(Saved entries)
^^^^^^^^^^^^^^^^
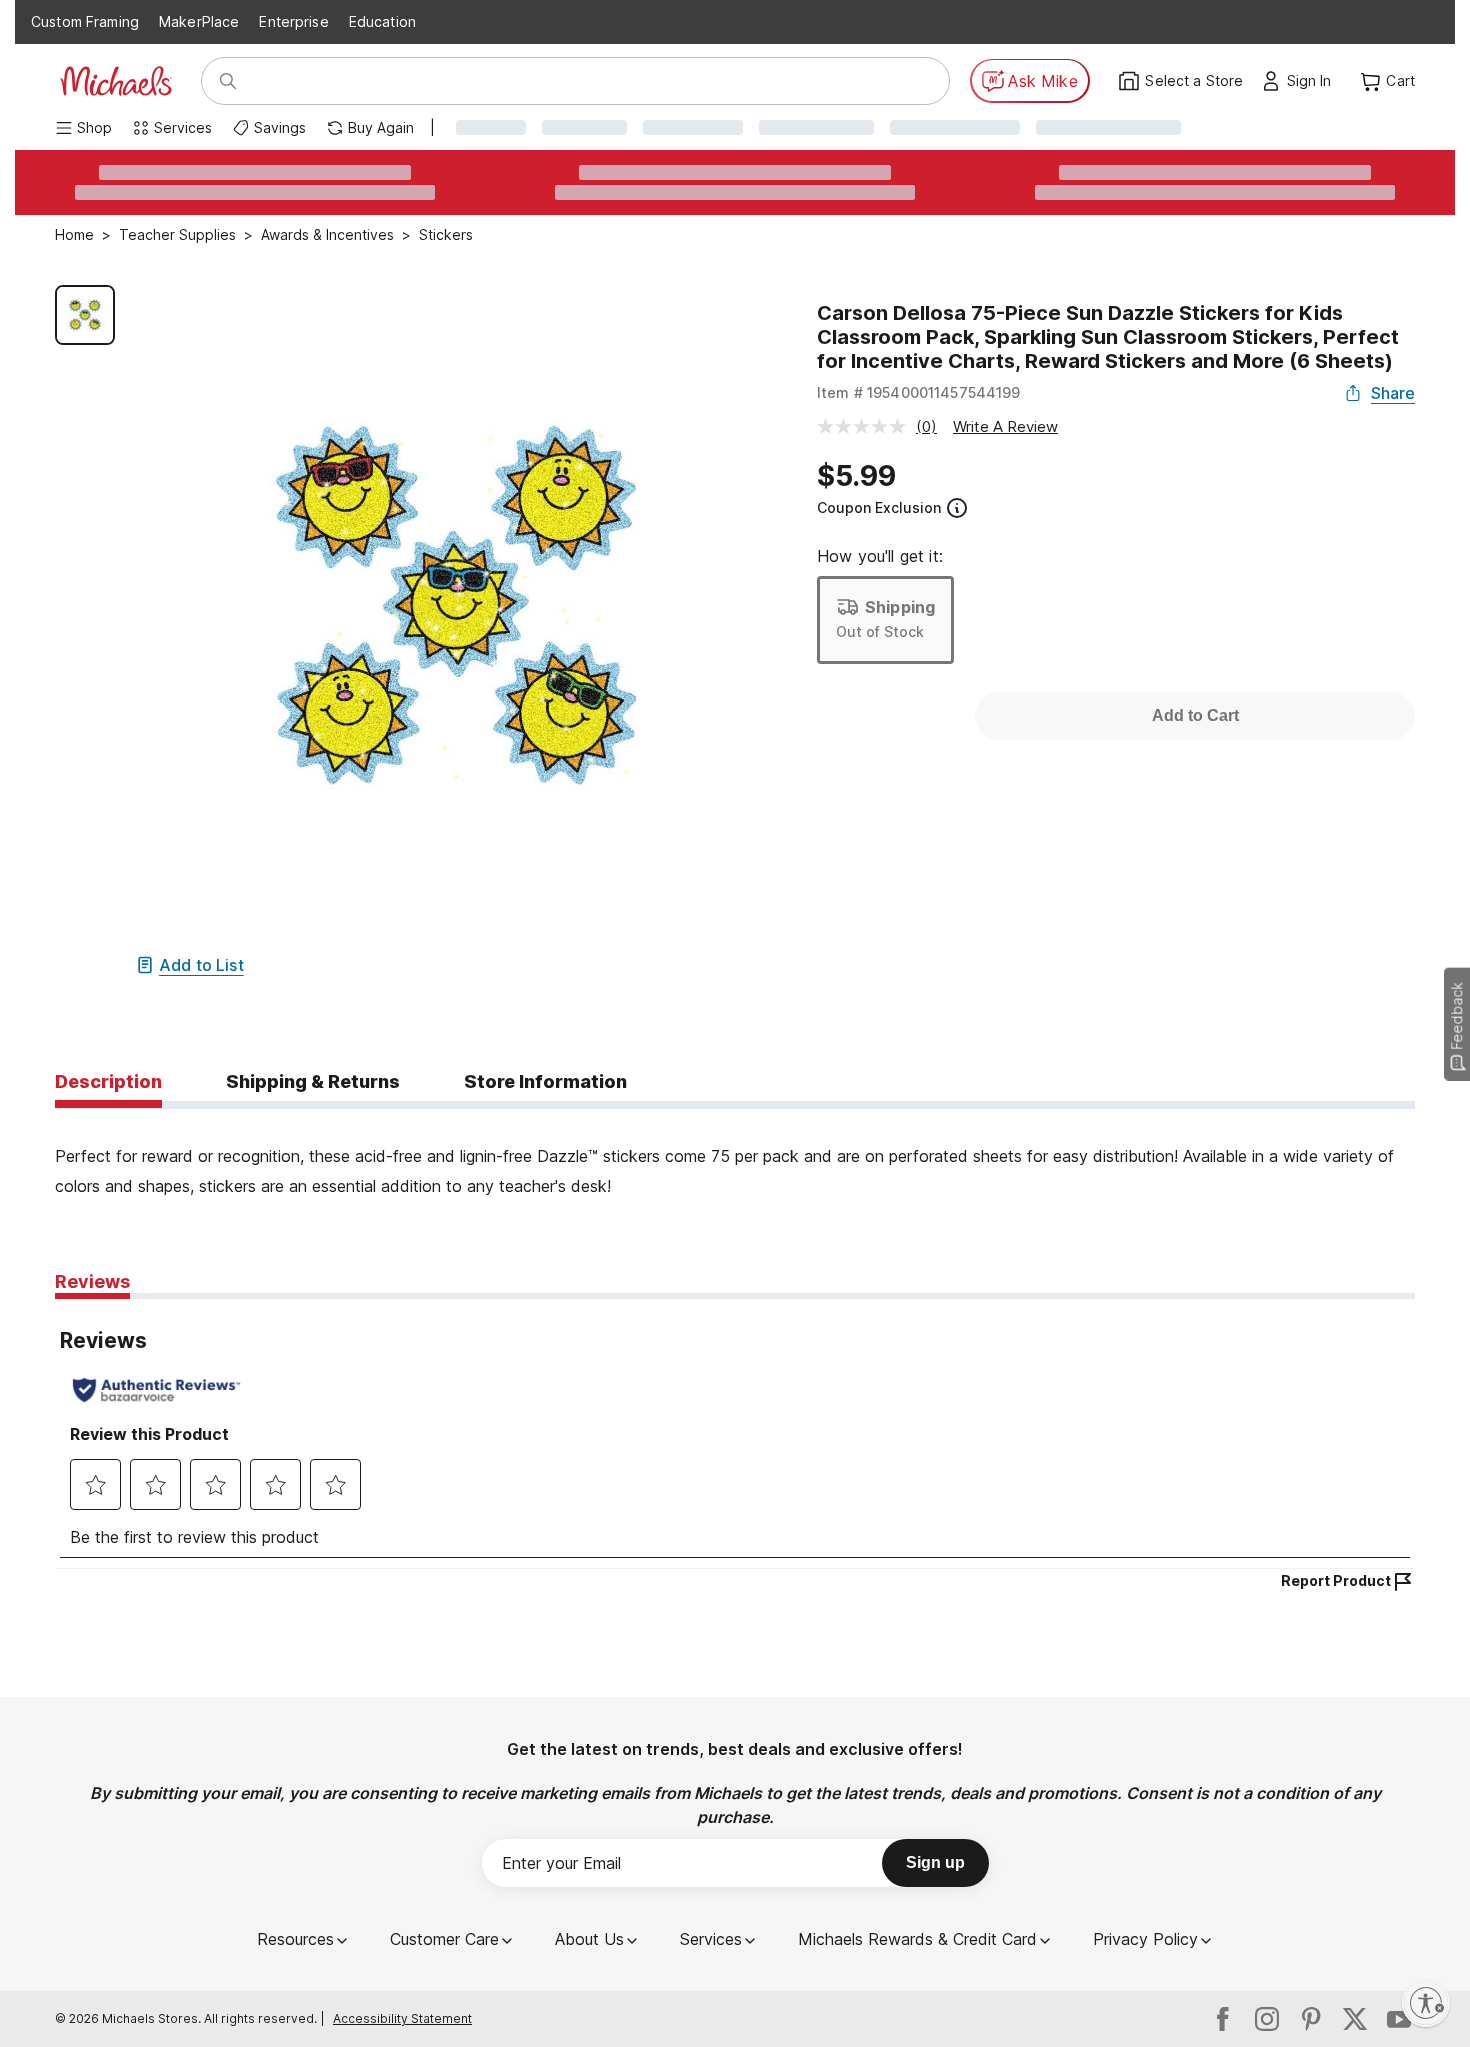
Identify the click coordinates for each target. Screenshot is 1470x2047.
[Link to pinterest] (1311, 2019)
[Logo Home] (116, 81)
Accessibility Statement (402, 2018)
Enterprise (293, 21)
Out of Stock (880, 631)
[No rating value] (866, 426)
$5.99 (856, 476)
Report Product (1336, 1580)
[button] (1314, 81)
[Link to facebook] (1223, 2019)
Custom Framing (85, 21)
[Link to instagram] (1267, 2019)
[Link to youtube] (1399, 2019)
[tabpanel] (735, 1155)
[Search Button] (228, 81)
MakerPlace (199, 21)
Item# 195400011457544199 (919, 392)
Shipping (900, 607)
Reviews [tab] (92, 1281)
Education (382, 21)
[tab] (108, 1083)
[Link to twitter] (1355, 2019)
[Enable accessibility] (1426, 2003)
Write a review (1005, 426)
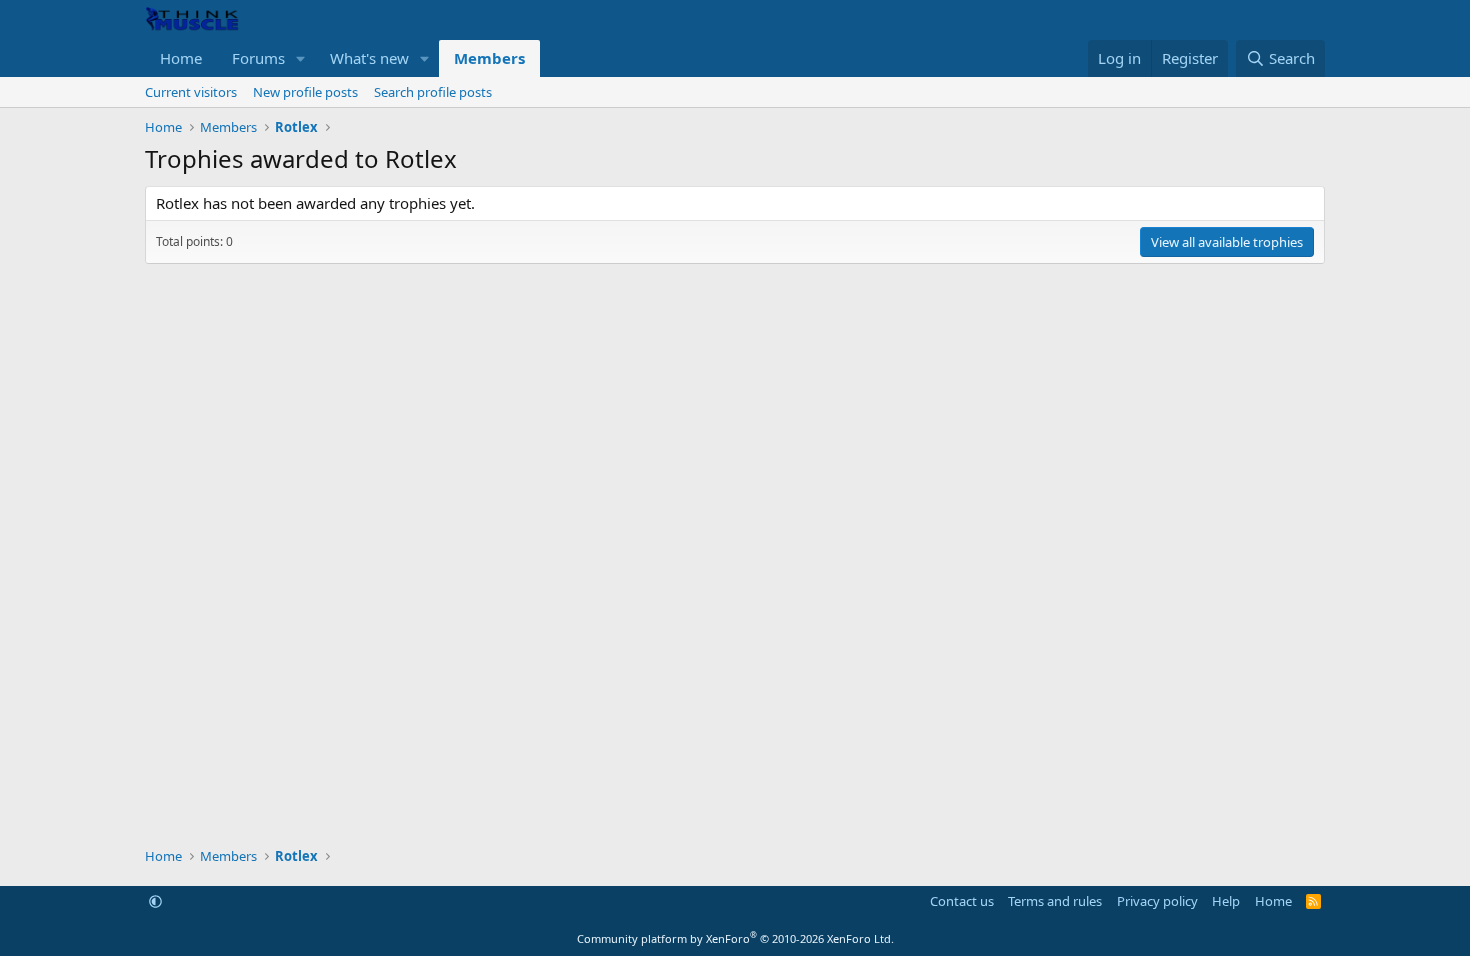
^^^^^^^^^^^^^^^^
## WHAT YOU ARE ASKED TO DO
In the answer, the lines from the one containing "[Link to facebook] (1223, 2019)" to the end of the records above must be written out exactly, both ends included; the pictures must not appear.

## SOLUTION TO THE EXERCISE
[Link to facebook] (1223, 2019)
Custom Framing (85, 21)
[Link to instagram] (1267, 2019)
[Link to youtube] (1399, 2019)
[tabpanel] (735, 1155)
[Search Button] (228, 81)
MakerPlace (199, 21)
Item# 195400011457544199 (919, 392)
Shipping (900, 607)
Reviews [tab] (92, 1281)
Education (382, 21)
[tab] (108, 1083)
[Link to twitter] (1355, 2019)
[Enable accessibility] (1426, 2003)
Write a review (1005, 426)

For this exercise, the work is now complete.